Exercise task: Can you reproduce the lines from the start through the line containing "click(100, 52)", requests included, offsetting every coordinate in the answers by -19?

Data extract:

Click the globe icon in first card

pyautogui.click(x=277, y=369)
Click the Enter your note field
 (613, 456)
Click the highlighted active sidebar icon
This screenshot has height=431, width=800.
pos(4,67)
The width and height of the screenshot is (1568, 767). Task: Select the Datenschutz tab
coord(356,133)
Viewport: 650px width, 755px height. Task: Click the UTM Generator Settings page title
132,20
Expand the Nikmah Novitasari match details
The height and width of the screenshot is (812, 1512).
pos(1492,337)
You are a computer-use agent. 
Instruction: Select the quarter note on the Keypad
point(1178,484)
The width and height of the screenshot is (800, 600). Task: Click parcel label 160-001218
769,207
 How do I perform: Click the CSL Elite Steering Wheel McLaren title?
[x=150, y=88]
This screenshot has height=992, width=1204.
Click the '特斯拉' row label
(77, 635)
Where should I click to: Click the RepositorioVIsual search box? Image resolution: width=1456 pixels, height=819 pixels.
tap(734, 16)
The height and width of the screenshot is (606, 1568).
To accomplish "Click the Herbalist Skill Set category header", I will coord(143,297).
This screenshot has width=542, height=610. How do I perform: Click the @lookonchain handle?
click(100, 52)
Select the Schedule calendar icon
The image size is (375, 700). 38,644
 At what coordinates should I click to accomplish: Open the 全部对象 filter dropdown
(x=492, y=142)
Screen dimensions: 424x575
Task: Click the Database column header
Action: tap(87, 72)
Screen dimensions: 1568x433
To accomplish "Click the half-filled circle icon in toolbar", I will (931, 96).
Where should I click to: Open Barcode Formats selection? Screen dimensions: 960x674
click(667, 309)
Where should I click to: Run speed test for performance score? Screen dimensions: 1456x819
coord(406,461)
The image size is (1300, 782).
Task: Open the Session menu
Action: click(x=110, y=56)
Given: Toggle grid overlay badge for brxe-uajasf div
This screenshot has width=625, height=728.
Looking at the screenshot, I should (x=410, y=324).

Exercise response:
Click the globe icon in first card

pyautogui.click(x=258, y=350)
Click the Enter your note field
 (594, 437)
Click the highlighted active sidebar icon
This screenshot has height=431, width=800.
pos(-15,48)
The width and height of the screenshot is (1568, 767). Task: Select the Datenschutz tab
coord(337,114)
Viewport: 650px width, 755px height. Task: Click the UTM Generator Settings page title
113,1
Expand the Nikmah Novitasari match details
The height and width of the screenshot is (812, 1512).
pos(1473,318)
You are a computer-use agent. 
Instruction: Select the quarter note on the Keypad
point(1159,465)
The width and height of the screenshot is (800, 600). Task: Click parcel label 160-001218
750,188
 How do I perform: Click the CSL Elite Steering Wheel McLaren title?
[x=131, y=69]
This screenshot has height=992, width=1204.
Click the '特斯拉' row label
(58, 616)
Where should I click to: Click the RepositorioVIsual search box? Image resolution: width=1456 pixels, height=819 pixels.
tap(715, -3)
The height and width of the screenshot is (606, 1568).
To accomplish "Click the Herbalist Skill Set category header", I will coord(124,278).
This screenshot has width=542, height=610. How do I perform: Click the @lookonchain handle?
click(81, 33)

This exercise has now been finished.